Tre suicidi in sole tre settimane: è questo il drammatico bilancio che sta creando forte agitazione e preoccupazione tra i detenuti del carcere di Verona, istituto già al centro dell’attenzione mediatica dopo l’arrivo di Filippo Turetta, l’assassino della giovane Giulia Cecchettin.
Lo scorso 8 dicembre, infatti, un altro giovane detenuto marocchino ha deciso di togliersi la vita nonostante mancassero solo tre mesi alla sua scarcerazione.
La morte di Oussama Sadek ha così fatto scoppiare l‘indignazione tra i suoi compagni di sezione, i quali hanno deciso di presentare un esposto al Tribunale di sorveglianza affinché sia fatta luce su quanto accaduto, nel rispetto della memoria di una persona «amata e benvoluta in modo unanime, senza distinzione di azza, di etnia, di provenienza e di credo religioso».

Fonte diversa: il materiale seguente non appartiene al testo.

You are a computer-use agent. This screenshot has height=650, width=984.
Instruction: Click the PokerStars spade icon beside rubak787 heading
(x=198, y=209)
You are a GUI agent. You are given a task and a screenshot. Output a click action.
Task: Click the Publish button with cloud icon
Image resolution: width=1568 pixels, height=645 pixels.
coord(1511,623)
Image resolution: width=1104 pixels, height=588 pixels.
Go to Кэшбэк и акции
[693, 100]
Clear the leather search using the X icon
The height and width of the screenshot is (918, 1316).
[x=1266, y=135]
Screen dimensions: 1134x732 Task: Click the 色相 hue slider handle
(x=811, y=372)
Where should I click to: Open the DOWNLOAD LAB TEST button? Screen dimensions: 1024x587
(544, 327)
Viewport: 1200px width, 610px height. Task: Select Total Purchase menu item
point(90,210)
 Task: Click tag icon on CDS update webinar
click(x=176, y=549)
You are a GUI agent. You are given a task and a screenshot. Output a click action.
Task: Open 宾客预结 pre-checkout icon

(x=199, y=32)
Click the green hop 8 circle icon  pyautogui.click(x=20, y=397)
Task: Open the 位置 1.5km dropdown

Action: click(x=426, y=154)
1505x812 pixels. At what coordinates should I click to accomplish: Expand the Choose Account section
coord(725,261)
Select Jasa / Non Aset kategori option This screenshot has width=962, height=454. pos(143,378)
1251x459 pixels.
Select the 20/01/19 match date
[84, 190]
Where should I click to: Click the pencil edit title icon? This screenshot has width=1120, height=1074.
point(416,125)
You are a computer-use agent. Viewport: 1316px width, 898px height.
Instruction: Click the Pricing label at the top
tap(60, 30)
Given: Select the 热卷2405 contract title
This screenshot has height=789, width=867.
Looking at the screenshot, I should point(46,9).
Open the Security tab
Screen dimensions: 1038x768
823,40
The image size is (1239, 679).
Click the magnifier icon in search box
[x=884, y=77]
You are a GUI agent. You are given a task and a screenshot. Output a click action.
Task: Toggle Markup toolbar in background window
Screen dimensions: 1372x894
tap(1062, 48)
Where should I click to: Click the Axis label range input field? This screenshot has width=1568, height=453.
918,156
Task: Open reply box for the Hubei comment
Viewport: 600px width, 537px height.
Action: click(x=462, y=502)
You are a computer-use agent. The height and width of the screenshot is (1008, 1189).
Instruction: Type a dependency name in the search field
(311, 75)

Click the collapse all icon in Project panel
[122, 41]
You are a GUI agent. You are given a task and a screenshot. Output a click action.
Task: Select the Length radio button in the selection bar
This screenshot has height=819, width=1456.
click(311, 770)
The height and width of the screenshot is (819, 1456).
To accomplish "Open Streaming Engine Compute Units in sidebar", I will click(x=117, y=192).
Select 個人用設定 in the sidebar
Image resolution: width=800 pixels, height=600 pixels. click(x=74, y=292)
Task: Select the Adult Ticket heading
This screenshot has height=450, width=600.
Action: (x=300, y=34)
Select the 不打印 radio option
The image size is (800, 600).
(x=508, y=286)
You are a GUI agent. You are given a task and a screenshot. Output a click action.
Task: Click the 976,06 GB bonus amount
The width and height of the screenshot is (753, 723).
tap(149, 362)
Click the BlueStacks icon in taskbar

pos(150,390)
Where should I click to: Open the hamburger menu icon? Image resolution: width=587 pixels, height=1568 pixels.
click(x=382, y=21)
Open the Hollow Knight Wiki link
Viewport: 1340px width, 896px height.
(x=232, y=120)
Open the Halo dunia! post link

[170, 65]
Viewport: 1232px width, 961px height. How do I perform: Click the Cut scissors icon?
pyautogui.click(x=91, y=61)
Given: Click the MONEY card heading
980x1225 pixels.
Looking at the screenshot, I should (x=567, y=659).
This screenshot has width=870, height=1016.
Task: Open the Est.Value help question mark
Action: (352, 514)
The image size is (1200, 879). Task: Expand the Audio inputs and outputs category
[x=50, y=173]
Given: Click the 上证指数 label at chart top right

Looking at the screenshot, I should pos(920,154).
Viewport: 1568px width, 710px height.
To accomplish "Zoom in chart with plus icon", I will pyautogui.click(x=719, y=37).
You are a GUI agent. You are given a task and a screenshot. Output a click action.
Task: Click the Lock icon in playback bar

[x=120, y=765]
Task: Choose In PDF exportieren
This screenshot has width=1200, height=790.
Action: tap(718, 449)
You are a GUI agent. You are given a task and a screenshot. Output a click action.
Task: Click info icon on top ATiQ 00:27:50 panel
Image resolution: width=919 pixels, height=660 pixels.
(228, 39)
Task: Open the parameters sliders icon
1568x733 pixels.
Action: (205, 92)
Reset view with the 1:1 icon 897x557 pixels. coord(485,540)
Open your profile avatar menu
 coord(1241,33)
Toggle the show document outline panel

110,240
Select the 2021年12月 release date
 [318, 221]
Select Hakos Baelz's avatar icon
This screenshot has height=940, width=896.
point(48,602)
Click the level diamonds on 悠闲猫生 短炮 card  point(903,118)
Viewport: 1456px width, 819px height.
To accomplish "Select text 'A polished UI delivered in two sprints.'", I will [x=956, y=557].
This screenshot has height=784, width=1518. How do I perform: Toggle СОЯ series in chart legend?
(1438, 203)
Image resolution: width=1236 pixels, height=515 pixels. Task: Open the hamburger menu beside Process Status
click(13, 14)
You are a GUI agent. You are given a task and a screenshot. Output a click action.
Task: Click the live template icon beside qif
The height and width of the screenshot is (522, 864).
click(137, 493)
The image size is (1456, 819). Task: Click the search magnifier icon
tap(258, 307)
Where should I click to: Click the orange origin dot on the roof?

L’ennesimo suicidio nel carcere di Verona fa scattare la protesta dei detenuti
A far emergere la denuncia dei detenuti del carcere di Verona, addolorati e indignati per la morte in meno di un mese di tre compagni di reclusione, è stata l’associazione veronese Sbarre di Zucchero, che nelle ultime settimane ha già contribuito a dar voce ai disagi causati dall’esposizione mediatica del carcere di Montorio a seguito dell’ingresso di Filippo Turetta.
In un mese già difficile, pertanto, i detenuti si sono trovati a fare i conti con l’ennesima morte di un loro compagno di sezione.
A scatenare la loro protesta, tuttavia, è stato non solo il dolore ma anche le circostanze della morte di Oussama Sadek la quale, secondo gli stessi detenuti, sarebbe stata evitabile in presenza di un diverso trattamento da parte delle autorità sanitarie.
I disagi psicologici di Oussama, infatti, erano noti da tempo. Purtroppo, infatti, il giovane marocchino aveva già provato diverse volte a levarsi la vita in passato, prima gettandosi nel vuoto dal carcere di Rovigo e poi tentando più volte di darsi fuoco o impiccarsi.
Ancora un suicidio in carcere: l’ultimo è il giovane Oussama Sadek, morto nella Casa circondariale di Verona
Nei giorni precedenti al suicidio, l’acuirsi del malessere psichiatrico del giovane Oussama era stato segnalato al corpo penitenziario e ai responsabili sanitari della Casa circondariale di Montorio-Verona che, dopo valutazione, avevano deciso di trasferire il giovane nella sezione di isolamento matricola.
Ed è proprio questa la decisione che oggi, dopo la tragedia, i detenuti contestano alla direzione sanitaria: la scelta di inviare Oussama in isolamento avrebbe, secondo i compagni, contribuito ad esasperare la disperazione del giovane che, solo tre giorni dopo, ha deciso di levarsi la vita.
Secondo i detenuti, per prevenire il tragico gesto del ragazzo sarebbe bastato inviare lo stesso «presso un più adeguato reparto psichiatrico di ospedale o, alla peggio, presso l’infermeria psichiatrica del carcere».
La denuncia dei detenuti di Verona dopo il suicidio del giovane Oussama
Per fare luce sul perché Oussama si stato mandato in isolamento e non si siano operate diverse scelte, pertanto, i detenuti della sezione sezione quinta corpo 3 del carcere di Montorio hanno deciso di scrivere un esposto al Tribunale di sorveglianza.
Chiediamo un intervento incisivo da parte dell’autorità giudiziaria, e di tutte le Istituzioni della Repubblica Italiana, per fare la massima chiarezza e scongiurare futuri episodi simili, evitando di “bollare” questo ennesimo suicidio solo come un momento di debolezza e sconforto imprevedibile, come sono stati fatti passare tanti altri nostri compagni deceduti
Oussama, d’altronde, è la 66esima persona che quest’anno si leva la vita nelle carceri italiane. La sua storia, al pari delle altre, segnala pertanto l’esistenza di un problema di salute mentale che riguarda gli Istituti di pena italiani e che richiederebbe l‘attenzione dell’opinione pubblica, troppo spesso indifferente rispetto a quanto accade in un mondo erroneamente percepito come lontano e non meritevole di tutela, il quale necessiterebbe invece di grandi investimenti e nuove progettualità, così da garantire realmente quel diritto al reinserimento sociale garantito a qualunque cittadino dall‘articolo 27 della Costituzione.